Michael's Notes on Saussure
Dear Folks,
As my first contribution to the blog, I'm posting my notes on Saussure.
This is one of the hardest texts we'll read all year, so I thought these notes might be helpful.
Cheers,
Michael
Saussure NOTES
Intro Chapter III §1
- What linguistics studies is not self-evident, because each and every word does not just mean different things, but is different things: an idea, a sound, an element of history
- At first glance, the question “what is a word?” must be answered: it depends
- Speech sounds are not independent of thoughts; in that sense, they are not “things”
- Language is always both individual and social; these two aspects are inseparable from each other
- Language always involves both a present and a past; language does not have a history “and” a present usage; these two are also inseparable; linguistic history is always being made; it is made every time someone speaks the language
- Solution to dilemma is to study linguistic structure: a “social product of our language faculty”; a body of conventions adopted by society to use the language faculty; the principle of order to all the different aspects of language;
- It is not clear whether language is a natural function of the vocal apparatus; it is clear that no one language is more natural than another
- [Key term:] Articulation, the division of sound into discrete syllables, words, sentences; essential to the process of making meaning; we make sense of the whole (whatever idea is expressed) by making sense of the parts, and understanding their relation to each other; one essential definition, though not the only one: language is articulated sound
§2
- in order to express concepts (or ideas), an individual speech act requires a circuit between two people, involving both (articulated) speaking and (comprehending) listening
- the physiological and psychological facts are also part of a social phenomenon: the words used to express concepts are the same between the members of the language-speaking group [“wonderful!” is used in all kinds of ways—but not to describe a toothache, except sarcastically; no one uses the expression “dirt path” to describe Highway 401, again unless they’re kidding]; the shared words are symptoms of a shared concept, which in turn becomes a shared word, used to express the shared concept; words and language are where we express our agreement and shared experience; none of us call Highway 401 a “dirt road” because that isn’t the way any of us experience it; hence we use “the same signs linked to the same concepts”

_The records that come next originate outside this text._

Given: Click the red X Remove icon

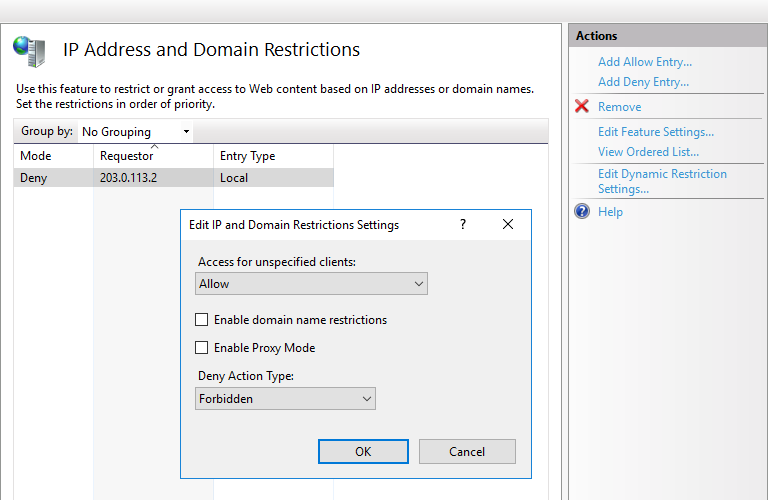Looking at the screenshot, I should point(582,106).
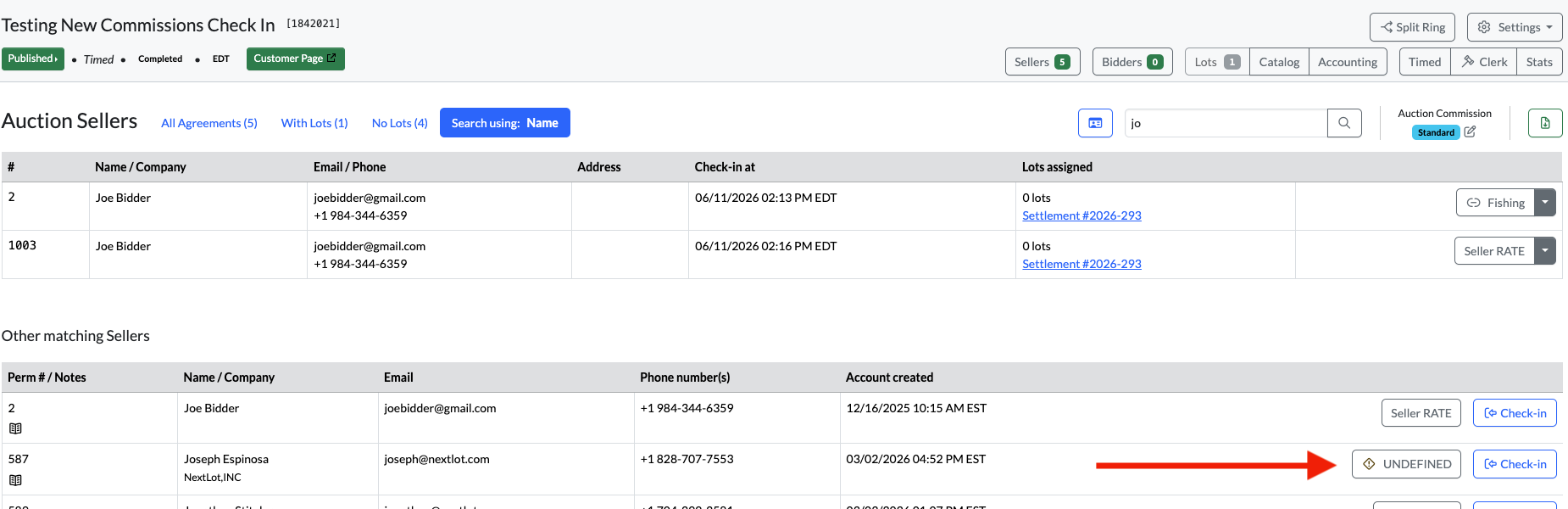
Task: Toggle the Search using Name button
Action: tap(505, 123)
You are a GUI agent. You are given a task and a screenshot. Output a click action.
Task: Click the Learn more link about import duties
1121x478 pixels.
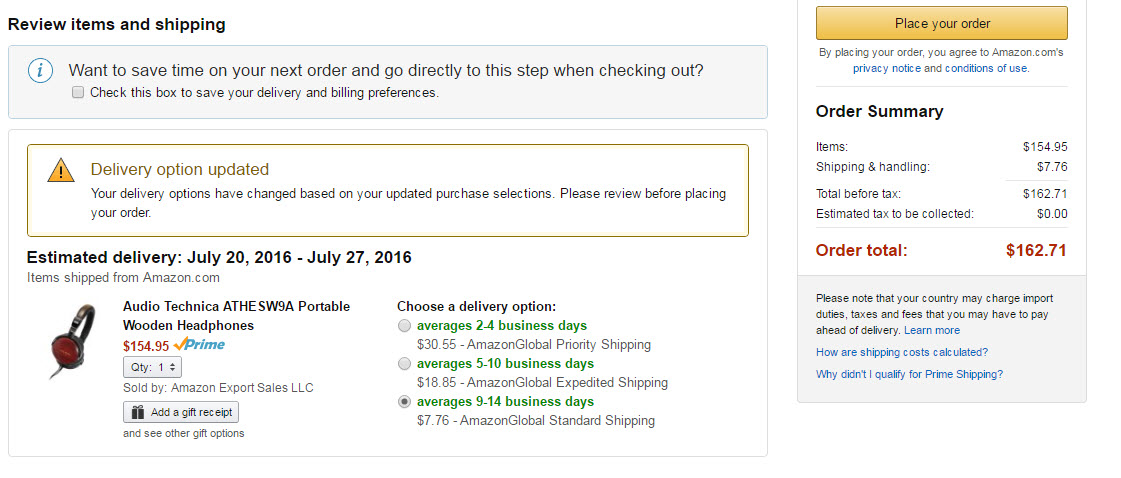click(x=932, y=330)
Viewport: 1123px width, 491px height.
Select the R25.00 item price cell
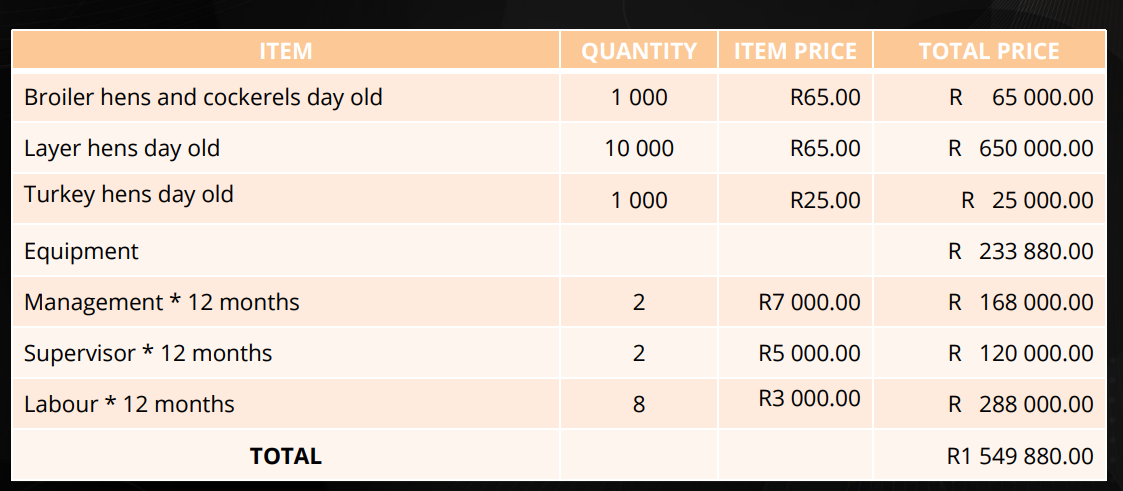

- read FdS p 30, right hand column: the totality of stored impressions is the totality of (and called) language
- language is the totality of shared impressions and concepts, independent of (or beyond) the individual utterances and speech acts of individuals, which Saussure calls speech [which includes written speech acts]
[more on language structure:]
1. It is external to the individual, who is powerless to control it; if you want to say ‘sheep’ and mean ‘car,’ no one will understand you; more importantly, no one will follow your example; it will be even worse if you start to say “the” three or four times before every word; the convention is to say “the” just once, and it will be impossible for you to change it
2. Language struucure can be studied independently, both of individual speech acts, and of specific historical conditions; in other words, no one individual or situation defines a language, and its structure can be studied independent of them all, even if it is no longer spoken
3./4. Structure is sufficiently consistent and tangible that it can be studied, because even though the patterns formed by all the speech acts are very diverse, they are coherent enough that they can be studied like objects; a linguist can study words, just as an astronomer studies stars and constellations, or a geologist studies mountains and rocks
§3
- A [particular] language has a key role in social life; “language” (in general) does not; the language capacity of human beings is an abstraction; we cannot point out or explain exactly what it is, but only look to the way it is used in particular cases
- There are two kinds of particular case: individual speech acts, and the social totality of these acts, the structure of them all, which is English as opposed to French, as opposed to German
- Language is an abstraction; what I am saying right now is concrete, and so is the English language
Part ONE Chapter I §1 – how linguistic signs actually work
- if we assume that words (simply) represent things, then we assume that concepts are independent of words, because ideas already exist, and language simply comes along and provides names or labels for what we already understand
- linguistic signs link concepts and sound patterns – not brain waves and objects, but experiences (sound pattern and concepts are both ‘experiences’)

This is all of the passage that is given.